In Vincent v. Vincent, 16 Daly (N. Y.), 535, it is said “that; to authorize an allowance of alimony pendente lite, the existence of the marital relation must be shown to the satisfaction of the court, is a settled rule in the jurisprudence of this State. But, as in other preliminary contestations, the fact is not to be established with the clearness and conclusiveness exacted of proof as the basis of a final adjudication upon the rights of the litigant parties.” See other cases cited in brief of appellee.
These principles, applied to the facts of this case as developed on behalf of the appellee, leave no question as to the correctness of the court’s ruling.

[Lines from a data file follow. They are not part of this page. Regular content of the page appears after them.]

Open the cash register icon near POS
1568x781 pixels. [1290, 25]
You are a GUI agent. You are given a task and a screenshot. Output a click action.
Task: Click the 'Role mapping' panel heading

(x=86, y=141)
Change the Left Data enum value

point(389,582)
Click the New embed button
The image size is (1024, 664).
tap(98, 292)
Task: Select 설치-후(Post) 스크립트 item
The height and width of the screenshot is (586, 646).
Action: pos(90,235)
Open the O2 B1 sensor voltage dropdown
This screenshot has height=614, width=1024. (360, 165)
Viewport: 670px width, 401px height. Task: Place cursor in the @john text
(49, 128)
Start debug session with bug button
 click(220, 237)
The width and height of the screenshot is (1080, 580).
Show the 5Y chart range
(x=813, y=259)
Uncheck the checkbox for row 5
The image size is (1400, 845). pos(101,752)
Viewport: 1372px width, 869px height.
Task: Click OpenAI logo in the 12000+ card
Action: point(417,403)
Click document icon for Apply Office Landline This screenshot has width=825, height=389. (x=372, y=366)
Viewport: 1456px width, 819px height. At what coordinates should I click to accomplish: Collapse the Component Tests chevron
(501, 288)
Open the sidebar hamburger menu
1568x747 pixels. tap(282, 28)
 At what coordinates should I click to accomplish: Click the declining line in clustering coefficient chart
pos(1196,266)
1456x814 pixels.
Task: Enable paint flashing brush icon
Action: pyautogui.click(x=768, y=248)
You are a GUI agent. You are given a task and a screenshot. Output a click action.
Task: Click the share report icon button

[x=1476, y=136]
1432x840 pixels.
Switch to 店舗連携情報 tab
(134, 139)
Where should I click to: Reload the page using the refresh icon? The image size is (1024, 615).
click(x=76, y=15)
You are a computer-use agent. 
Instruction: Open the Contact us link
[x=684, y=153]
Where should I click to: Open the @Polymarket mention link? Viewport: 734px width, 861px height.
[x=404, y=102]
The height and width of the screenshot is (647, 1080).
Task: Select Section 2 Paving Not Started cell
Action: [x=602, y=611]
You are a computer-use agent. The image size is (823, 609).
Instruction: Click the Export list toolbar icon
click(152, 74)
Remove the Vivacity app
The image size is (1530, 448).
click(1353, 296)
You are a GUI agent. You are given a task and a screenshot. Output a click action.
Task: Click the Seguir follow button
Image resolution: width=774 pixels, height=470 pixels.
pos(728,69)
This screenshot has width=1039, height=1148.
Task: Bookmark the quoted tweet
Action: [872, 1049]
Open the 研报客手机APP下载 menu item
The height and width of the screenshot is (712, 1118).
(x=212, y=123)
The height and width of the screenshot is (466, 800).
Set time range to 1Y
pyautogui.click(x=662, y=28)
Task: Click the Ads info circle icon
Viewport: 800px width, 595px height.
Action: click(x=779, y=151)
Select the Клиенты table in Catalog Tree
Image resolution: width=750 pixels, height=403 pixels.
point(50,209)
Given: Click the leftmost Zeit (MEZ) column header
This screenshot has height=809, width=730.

Appellee follows up the allegation of marriage by her own evidence that the ceremony was performed by one authorized to solemnize it, and then shows by affidavits of others, and even by appellant, the constant cohabitation of himself and appellee for years, as husband and wife. These facts warrant the reasonable presumption that appellant and appellee were married, as .appellee swears they were, and show a strong probability that appellee would succeed on the final hearing in establishing the truth of the ¡ allegation of her marriage to appellant. Appellee also establishes in the same way the reasonable probability that there is no truth in the charge of adultery against her.
Where marriage is alleged in the complaint and denied in the answer, it is the rule in some jurisdictions that -the fact of marriage must be established by the plaintiff by a preponderance before an order of alimony can be obtained. Hite v. Hite, 124 Cal. 389, 57 Pac. 227; McKenna v. McKenna, 70 Ill. App. 340.
Even if this were the rule in our State a finding that appellee had met its requirements in this case would not be clearly against the weight of the evidence.